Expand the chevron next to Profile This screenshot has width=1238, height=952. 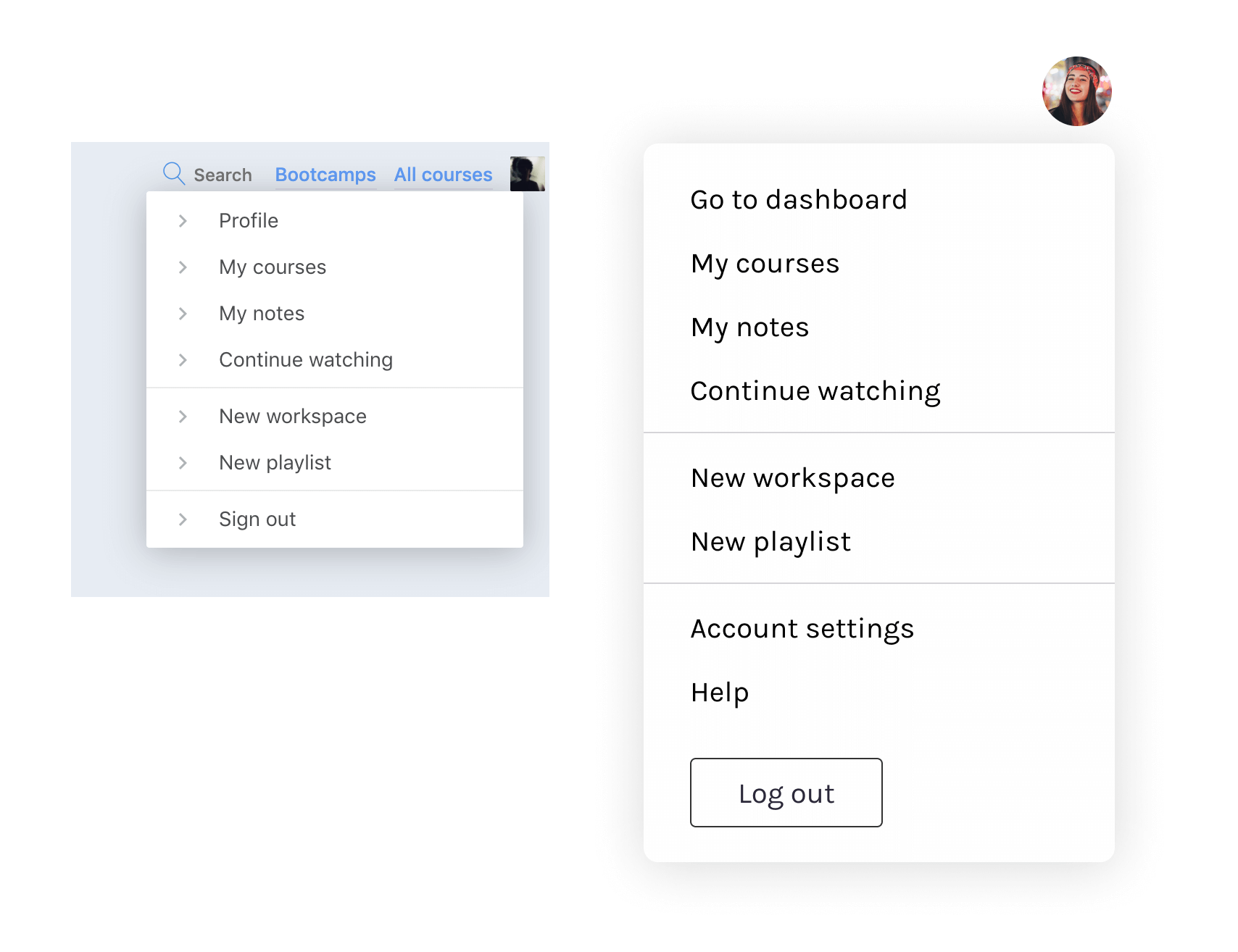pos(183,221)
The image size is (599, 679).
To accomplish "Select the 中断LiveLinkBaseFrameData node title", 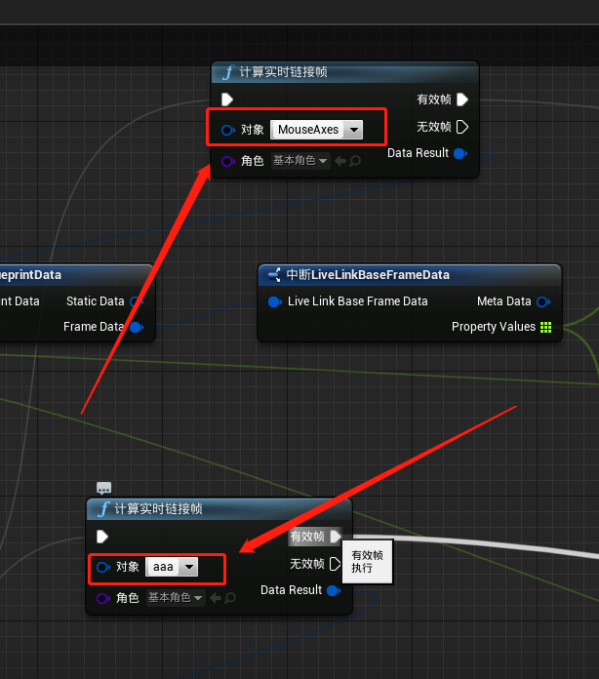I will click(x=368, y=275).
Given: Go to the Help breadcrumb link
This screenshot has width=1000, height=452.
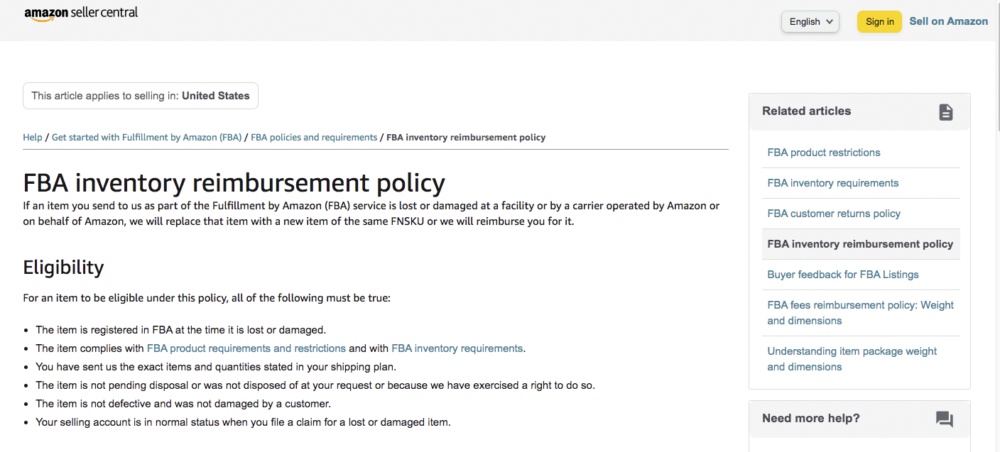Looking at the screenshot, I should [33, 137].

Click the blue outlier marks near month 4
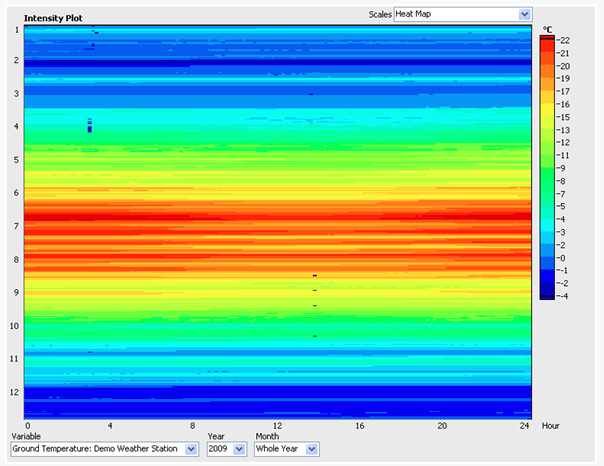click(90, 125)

━━━━━━━━━━

=== Exercise instructions ===
Reproduce the records above exactly, but only from the line containing "This screenshot has width=1000, height=452." through the last line, both included, and without any pictures.

=== Written reply ===
This screenshot has width=1000, height=452.
Looking at the screenshot, I should [33, 137].

Click the blue outlier marks near month 4
click(90, 125)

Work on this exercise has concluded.